By Carolyn Marnon – In what many residents felt was a bad move, the City Council voted 4-3 to sell the WABC building on Sims Avenue and Wayne Rd. to Paladino Realty Company. However, 5 votes in favor were required to approve the sale of city property. The sale had been pending for the last five months before it was finally brought before the council. Chris Sanders, Ryan Gabriel and Mayor Pro Tem Anthony Miller were the dissenting votes.
Mr. Paladino came before the city council to tell them of how he had acquired the building that now houses Michigan Works when the building was in disrepair. He fixed it, ran it as a garden shop and as the showroom for Lower Huron Cleaning Supplies for a number of years before selling the property to Michigan Works. Lower Huron Cleaning Supplies is still in Wayne, located at 5595 Treadwell. Although Mr. Paladino originally intended to use the WABC property as office space, he recently decided he would like to operate it as a special events center that could be rented while still having a small office space inside.
Mayor Pro Tem Miller commented that he would like to wait and see how the election on November 8 turns out, alluding to the possibility of the Regional Transit Authority millage passing; downtown Wayne is a proposed stop in the transit plan. Perhaps then Wayne could get a higher price for the property.
Councilman Gabriel proposed that the building not be sold, but some type of lease agreement be worked out. At the $150,000 that Mr. Paladino offered for the property, Councilman Gabriel commented that he might want to buy the property at that price.
Councilman Tom Porter pointed out that back in 2010, there was talk that the building was going to be sold. Nothing ever happened. Six years later, it is still for sale. Someone has now offered $150,000 to buy the building and get it on the city’s tax rolls.
Commenting on Facebook’s Wayne Neighbors Discussion Board, Jamie Lyn Stanton said, “When you hear the city is hurting for money and then something like this happens, you’ve just got to shake your head.”
“If we don’t get the rail stop, then they shut down a sale that got a city-owned property on the tax books and a perfectly good property to be used,” said Kelly Staley.
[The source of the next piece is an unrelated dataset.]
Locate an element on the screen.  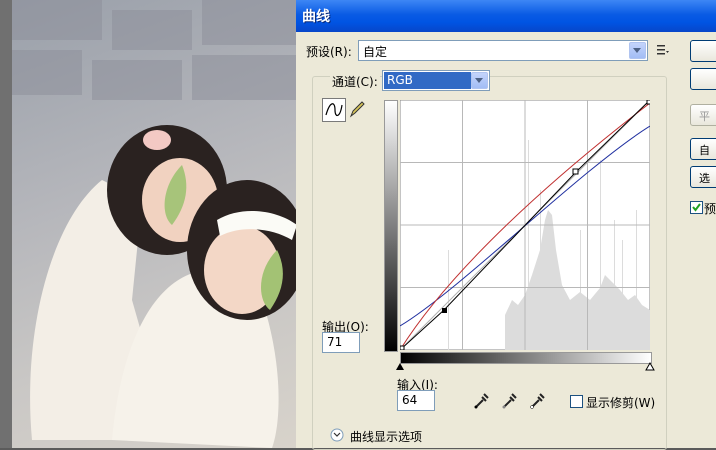
preview-label: 预 is located at coordinates (710, 208).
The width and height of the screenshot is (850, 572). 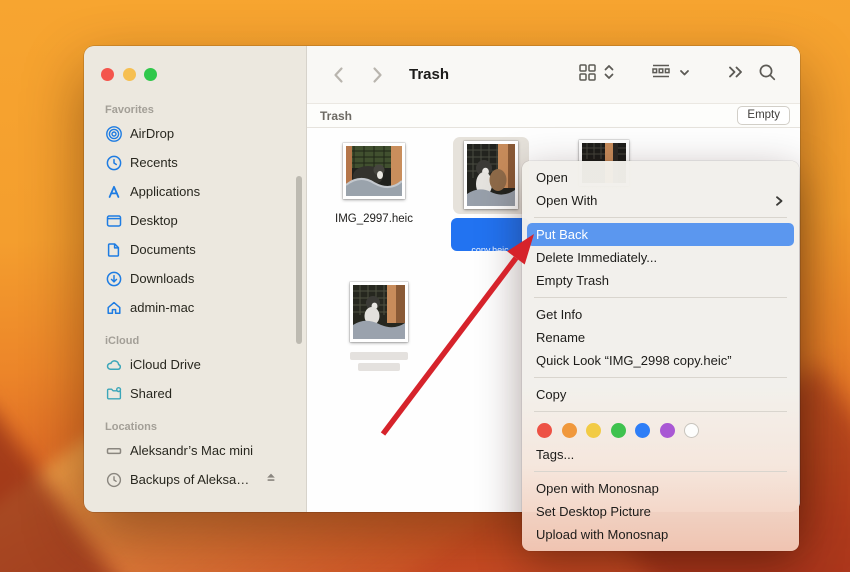 I want to click on empty-trash-button: Empty, so click(x=764, y=116).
Cynthia McClure stated, “They turned down $150,000 and yearly taxes of over $6,000, not to mention no longer having to pay maintenance costs of electric, water, gas, etc. They think they can get more. Really? Have buyers been knocking on the door for the last 6 years? Are we (the City) in such good financial shape that we can wait until a better deal comes along? The City should not be in the business of real estate speculation. We have enough vacant buildings, why turn down an opportunity to fill one? People, Pride and Progress? I think not!”
Alan Bogenschutz said, “I don’t know. Sell while you can because we have heard about a rail thing before and how did that work out for us? Hello parking structure…
“It sounds like a complete flushing of the toilet needs to be done with our elected officials. Now is not the time to have personal agendas. We have a city to get back up and running!” proclaimed David Koester II.
Former councilman Skip Monit agreed with Mrs. McClure. “We need to accept any decent offer. My experience is that hoping for the better deal costs the city money, and another offer will likely never come.”